[What to produce] Set down the entries once more, exactly as they are written.

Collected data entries

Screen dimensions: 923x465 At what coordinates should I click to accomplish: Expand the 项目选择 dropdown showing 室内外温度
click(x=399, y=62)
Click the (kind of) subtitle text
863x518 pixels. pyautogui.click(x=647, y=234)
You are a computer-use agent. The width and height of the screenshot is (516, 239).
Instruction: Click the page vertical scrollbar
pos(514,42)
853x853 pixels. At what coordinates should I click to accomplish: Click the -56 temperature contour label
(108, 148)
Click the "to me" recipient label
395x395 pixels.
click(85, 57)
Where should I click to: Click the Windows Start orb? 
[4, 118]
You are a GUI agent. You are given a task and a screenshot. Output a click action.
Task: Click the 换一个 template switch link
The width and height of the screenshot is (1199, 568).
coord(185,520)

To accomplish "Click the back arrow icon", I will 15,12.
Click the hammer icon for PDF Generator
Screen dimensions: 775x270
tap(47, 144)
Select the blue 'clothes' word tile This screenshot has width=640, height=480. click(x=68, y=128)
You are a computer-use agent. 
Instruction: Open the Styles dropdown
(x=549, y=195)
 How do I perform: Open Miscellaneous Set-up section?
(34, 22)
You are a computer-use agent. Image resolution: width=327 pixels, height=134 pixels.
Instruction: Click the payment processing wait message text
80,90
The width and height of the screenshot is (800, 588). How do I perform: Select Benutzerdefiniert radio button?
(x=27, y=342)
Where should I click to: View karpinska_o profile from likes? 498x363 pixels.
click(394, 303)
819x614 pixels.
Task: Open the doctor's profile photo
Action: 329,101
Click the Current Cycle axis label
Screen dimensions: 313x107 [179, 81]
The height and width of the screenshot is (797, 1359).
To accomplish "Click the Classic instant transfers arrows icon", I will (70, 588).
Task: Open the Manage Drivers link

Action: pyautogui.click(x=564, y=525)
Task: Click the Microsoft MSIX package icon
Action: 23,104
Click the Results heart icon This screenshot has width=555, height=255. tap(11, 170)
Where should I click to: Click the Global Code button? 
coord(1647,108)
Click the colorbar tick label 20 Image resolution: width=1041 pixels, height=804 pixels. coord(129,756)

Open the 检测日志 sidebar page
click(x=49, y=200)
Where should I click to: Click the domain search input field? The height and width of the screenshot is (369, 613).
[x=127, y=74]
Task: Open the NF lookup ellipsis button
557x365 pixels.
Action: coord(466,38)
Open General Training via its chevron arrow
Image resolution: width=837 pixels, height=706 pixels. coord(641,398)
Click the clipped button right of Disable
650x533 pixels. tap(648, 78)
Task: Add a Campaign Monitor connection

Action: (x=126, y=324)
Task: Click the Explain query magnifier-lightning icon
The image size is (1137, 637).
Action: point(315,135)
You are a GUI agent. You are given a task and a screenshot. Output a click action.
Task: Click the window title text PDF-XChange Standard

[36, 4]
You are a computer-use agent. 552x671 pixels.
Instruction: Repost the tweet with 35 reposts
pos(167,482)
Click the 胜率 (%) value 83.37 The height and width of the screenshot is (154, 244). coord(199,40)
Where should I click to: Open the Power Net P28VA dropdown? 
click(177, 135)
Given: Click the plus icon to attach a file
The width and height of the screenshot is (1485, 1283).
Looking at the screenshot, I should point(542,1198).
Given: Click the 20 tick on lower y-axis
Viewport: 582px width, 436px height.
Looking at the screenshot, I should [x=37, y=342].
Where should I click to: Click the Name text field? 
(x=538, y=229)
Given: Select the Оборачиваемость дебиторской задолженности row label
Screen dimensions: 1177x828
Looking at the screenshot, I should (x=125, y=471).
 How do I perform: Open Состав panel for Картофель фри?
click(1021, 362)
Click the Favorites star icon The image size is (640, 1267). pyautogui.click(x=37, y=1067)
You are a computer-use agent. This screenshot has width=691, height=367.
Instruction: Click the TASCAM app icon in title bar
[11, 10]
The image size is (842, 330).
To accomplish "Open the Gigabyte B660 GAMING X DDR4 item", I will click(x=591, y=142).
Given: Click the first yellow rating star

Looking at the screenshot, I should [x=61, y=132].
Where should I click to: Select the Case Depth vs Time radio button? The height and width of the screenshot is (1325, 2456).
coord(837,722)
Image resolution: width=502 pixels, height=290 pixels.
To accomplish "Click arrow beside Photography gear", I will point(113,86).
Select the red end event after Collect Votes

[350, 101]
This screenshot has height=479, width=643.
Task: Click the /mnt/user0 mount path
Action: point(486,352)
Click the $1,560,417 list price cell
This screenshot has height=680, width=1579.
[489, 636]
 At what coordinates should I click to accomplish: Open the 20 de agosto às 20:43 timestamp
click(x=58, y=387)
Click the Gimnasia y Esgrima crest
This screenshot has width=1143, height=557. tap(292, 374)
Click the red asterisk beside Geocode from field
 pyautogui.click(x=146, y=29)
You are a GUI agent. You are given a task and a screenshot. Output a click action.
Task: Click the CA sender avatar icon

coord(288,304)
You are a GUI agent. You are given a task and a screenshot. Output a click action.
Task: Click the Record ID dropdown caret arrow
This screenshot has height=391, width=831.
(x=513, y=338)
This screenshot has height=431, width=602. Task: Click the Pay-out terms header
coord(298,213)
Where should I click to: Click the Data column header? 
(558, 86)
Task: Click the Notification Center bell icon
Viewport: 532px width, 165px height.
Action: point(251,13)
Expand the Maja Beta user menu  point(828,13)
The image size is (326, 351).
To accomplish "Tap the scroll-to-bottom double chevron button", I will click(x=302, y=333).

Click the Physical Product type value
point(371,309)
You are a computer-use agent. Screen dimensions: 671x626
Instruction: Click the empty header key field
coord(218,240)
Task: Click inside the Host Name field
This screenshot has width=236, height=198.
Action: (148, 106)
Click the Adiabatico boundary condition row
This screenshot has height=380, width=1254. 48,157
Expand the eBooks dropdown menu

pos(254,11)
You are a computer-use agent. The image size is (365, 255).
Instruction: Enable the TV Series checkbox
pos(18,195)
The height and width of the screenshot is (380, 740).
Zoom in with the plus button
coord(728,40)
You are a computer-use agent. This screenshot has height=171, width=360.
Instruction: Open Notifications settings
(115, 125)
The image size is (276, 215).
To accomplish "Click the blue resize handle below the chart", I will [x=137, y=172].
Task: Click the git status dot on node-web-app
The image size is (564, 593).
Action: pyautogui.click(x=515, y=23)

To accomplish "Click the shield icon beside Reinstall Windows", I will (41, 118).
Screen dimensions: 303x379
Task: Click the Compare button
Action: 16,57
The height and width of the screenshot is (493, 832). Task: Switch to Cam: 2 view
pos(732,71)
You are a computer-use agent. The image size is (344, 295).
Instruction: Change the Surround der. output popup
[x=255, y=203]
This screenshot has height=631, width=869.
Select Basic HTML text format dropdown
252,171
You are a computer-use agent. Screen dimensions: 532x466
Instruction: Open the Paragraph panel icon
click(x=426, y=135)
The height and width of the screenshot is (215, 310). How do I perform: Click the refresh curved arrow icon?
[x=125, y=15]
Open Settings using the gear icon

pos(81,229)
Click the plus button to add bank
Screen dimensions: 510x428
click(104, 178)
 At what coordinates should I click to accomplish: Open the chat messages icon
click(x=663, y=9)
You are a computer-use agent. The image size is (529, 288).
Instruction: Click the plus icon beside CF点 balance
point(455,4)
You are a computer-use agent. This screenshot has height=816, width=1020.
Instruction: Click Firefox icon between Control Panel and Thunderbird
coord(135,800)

[Result of this exercise]
Screen dimensions: 923x465 At what coordinates should I click to accomplish: Expand the 项目选择 dropdown showing 室内外温度
click(x=399, y=62)
Click the (kind of) subtitle text
863x518 pixels. pyautogui.click(x=647, y=234)
You are a computer-use agent. The width and height of the screenshot is (516, 239).
Instruction: Click the page vertical scrollbar
pos(514,42)
853x853 pixels. At what coordinates should I click to accomplish: Click the -56 temperature contour label
(108, 148)
Click the "to me" recipient label
395x395 pixels.
click(85, 57)
Where should I click to: Click the Windows Start orb? 
[4, 118]
You are a GUI agent. You are given a task and a screenshot. Output a click action.
Task: Click the 换一个 template switch link
The width and height of the screenshot is (1199, 568).
coord(185,520)

To accomplish "Click the back arrow icon", I will 15,12.
Click the hammer icon for PDF Generator
Screen dimensions: 775x270
tap(47, 144)
Select the blue 'clothes' word tile This screenshot has width=640, height=480. click(x=68, y=128)
You are a computer-use agent. 
Instruction: Open the Styles dropdown
(x=549, y=195)
 How do I perform: Open Miscellaneous Set-up section?
(34, 22)
You are a computer-use agent. Image resolution: width=327 pixels, height=134 pixels.
Instruction: Click the payment processing wait message text
80,90
The width and height of the screenshot is (800, 588). How do I perform: Select Benutzerdefiniert radio button?
(x=27, y=342)
Where should I click to: View karpinska_o profile from likes? 498x363 pixels.
click(394, 303)
819x614 pixels.
Task: Open the doctor's profile photo
Action: 329,101
Click the Current Cycle axis label
Screen dimensions: 313x107 [179, 81]
The height and width of the screenshot is (797, 1359).
To accomplish "Click the Classic instant transfers arrows icon", I will (70, 588).
Task: Open the Manage Drivers link

Action: pyautogui.click(x=564, y=525)
Task: Click the Microsoft MSIX package icon
Action: 23,104
Click the Results heart icon This screenshot has width=555, height=255. tap(11, 170)
Where should I click to: Click the Global Code button? 
coord(1647,108)
Click the colorbar tick label 20 Image resolution: width=1041 pixels, height=804 pixels. coord(129,756)

Open the 检测日志 sidebar page
click(x=49, y=200)
Where should I click to: Click the domain search input field? The height and width of the screenshot is (369, 613).
[x=127, y=74]
Task: Open the NF lookup ellipsis button
557x365 pixels.
Action: coord(466,38)
Open General Training via its chevron arrow
Image resolution: width=837 pixels, height=706 pixels. coord(641,398)
Click the clipped button right of Disable
650x533 pixels. tap(648, 78)
Task: Add a Campaign Monitor connection

Action: (x=126, y=324)
Task: Click the Explain query magnifier-lightning icon
The image size is (1137, 637).
Action: point(315,135)
You are a GUI agent. You are given a task and a screenshot. Output a click action.
Task: Click the window title text PDF-XChange Standard

[36, 4]
You are a computer-use agent. 552x671 pixels.
Instruction: Repost the tweet with 35 reposts
pos(167,482)
Click the 胜率 (%) value 83.37 The height and width of the screenshot is (154, 244). coord(199,40)
Where should I click to: Open the Power Net P28VA dropdown? 
click(177, 135)
Given: Click the plus icon to attach a file
The width and height of the screenshot is (1485, 1283).
Looking at the screenshot, I should point(542,1198).
Given: Click the 20 tick on lower y-axis
Viewport: 582px width, 436px height.
Looking at the screenshot, I should [x=37, y=342].
Where should I click to: Click the Name text field? 
(x=538, y=229)
Given: Select the Оборачиваемость дебиторской задолженности row label
Screen dimensions: 1177x828
Looking at the screenshot, I should (x=125, y=471).
 How do I perform: Open Состав panel for Картофель фри?
click(1021, 362)
Click the Favorites star icon The image size is (640, 1267). pyautogui.click(x=37, y=1067)
You are a computer-use agent. This screenshot has width=691, height=367.
Instruction: Click the TASCAM app icon in title bar
[11, 10]
The image size is (842, 330).
To accomplish "Open the Gigabyte B660 GAMING X DDR4 item", I will click(x=591, y=142).
Given: Click the first yellow rating star

Looking at the screenshot, I should [x=61, y=132].
Where should I click to: Select the Case Depth vs Time radio button? The height and width of the screenshot is (1325, 2456).
coord(837,722)
Image resolution: width=502 pixels, height=290 pixels.
To accomplish "Click arrow beside Photography gear", I will point(113,86).
Select the red end event after Collect Votes

[350, 101]
This screenshot has height=479, width=643.
Task: Click the /mnt/user0 mount path
Action: point(486,352)
Click the $1,560,417 list price cell
This screenshot has height=680, width=1579.
[489, 636]
 At what coordinates should I click to accomplish: Open the 20 de agosto às 20:43 timestamp
click(x=58, y=387)
Click the Gimnasia y Esgrima crest
This screenshot has width=1143, height=557. tap(292, 374)
Click the red asterisk beside Geocode from field
 pyautogui.click(x=146, y=29)
You are a GUI agent. You are given a task and a screenshot. Output a click action.
Task: Click the CA sender avatar icon

coord(288,304)
You are a GUI agent. You are given a task and a screenshot. Output a click action.
Task: Click the Record ID dropdown caret arrow
This screenshot has height=391, width=831.
(x=513, y=338)
This screenshot has height=431, width=602. Task: Click the Pay-out terms header
coord(298,213)
Where should I click to: Click the Data column header? 
(558, 86)
Task: Click the Notification Center bell icon
Viewport: 532px width, 165px height.
Action: point(251,13)
Expand the Maja Beta user menu  point(828,13)
The image size is (326, 351).
To accomplish "Tap the scroll-to-bottom double chevron button", I will click(x=302, y=333).

Click the Physical Product type value
point(371,309)
You are a computer-use agent. Screen dimensions: 671x626
Instruction: Click the empty header key field
coord(218,240)
Task: Click inside the Host Name field
This screenshot has width=236, height=198.
Action: (148, 106)
Click the Adiabatico boundary condition row
This screenshot has height=380, width=1254. 48,157
Expand the eBooks dropdown menu

pos(254,11)
You are a computer-use agent. The image size is (365, 255).
Instruction: Enable the TV Series checkbox
pos(18,195)
The height and width of the screenshot is (380, 740).
Zoom in with the plus button
coord(728,40)
You are a computer-use agent. This screenshot has height=171, width=360.
Instruction: Open Notifications settings
(115, 125)
The image size is (276, 215).
To accomplish "Click the blue resize handle below the chart", I will [x=137, y=172].
Task: Click the git status dot on node-web-app
The image size is (564, 593).
Action: pyautogui.click(x=515, y=23)

To accomplish "Click the shield icon beside Reinstall Windows", I will (41, 118).
Screen dimensions: 303x379
Task: Click the Compare button
Action: 16,57
The height and width of the screenshot is (493, 832). Task: Switch to Cam: 2 view
pos(732,71)
You are a computer-use agent. The image size is (344, 295).
Instruction: Change the Surround der. output popup
[x=255, y=203]
This screenshot has height=631, width=869.
Select Basic HTML text format dropdown
252,171
You are a computer-use agent. Screen dimensions: 532x466
Instruction: Open the Paragraph panel icon
click(x=426, y=135)
The height and width of the screenshot is (215, 310). How do I perform: Click the refresh curved arrow icon?
[x=125, y=15]
Open Settings using the gear icon

pos(81,229)
Click the plus button to add bank
Screen dimensions: 510x428
click(104, 178)
 At what coordinates should I click to accomplish: Open the chat messages icon
click(x=663, y=9)
You are a computer-use agent. The image size is (529, 288).
Instruction: Click the plus icon beside CF点 balance
point(455,4)
You are a computer-use agent. This screenshot has height=816, width=1020.
Instruction: Click Firefox icon between Control Panel and Thunderbird
coord(135,800)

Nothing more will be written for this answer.